__YOUR TASK__: Set down the data below without change, skipping the pictures it holds.

__RECORDS SUPPLIED__:

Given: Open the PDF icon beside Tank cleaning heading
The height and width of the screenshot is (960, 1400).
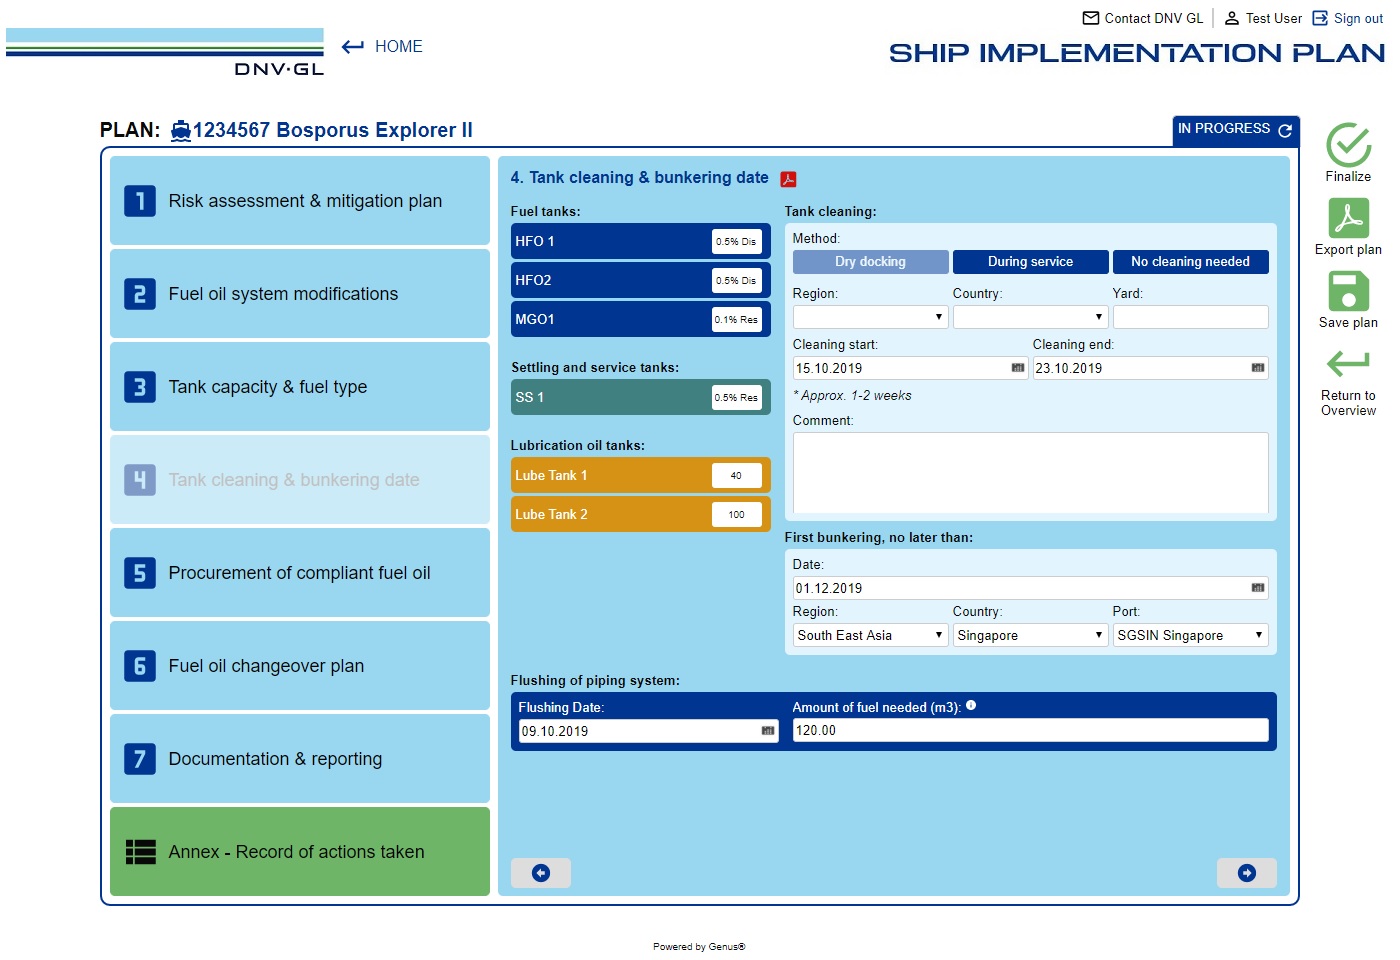Looking at the screenshot, I should tap(789, 178).
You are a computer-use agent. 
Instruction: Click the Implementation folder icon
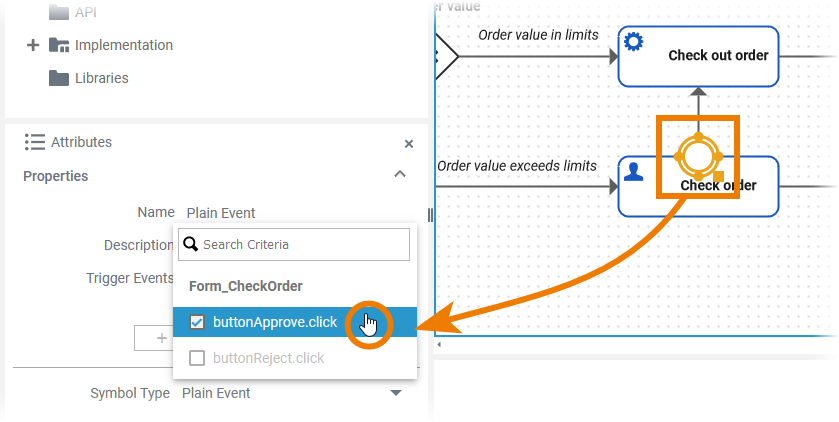[x=59, y=45]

__RESPONSE BELOW__:
Given: Open the PDF icon beside Tank cleaning heading
The height and width of the screenshot is (960, 1400).
Looking at the screenshot, I should tap(789, 178).
You are a computer-use agent. 
Instruction: Click the Implementation folder icon
[x=59, y=45]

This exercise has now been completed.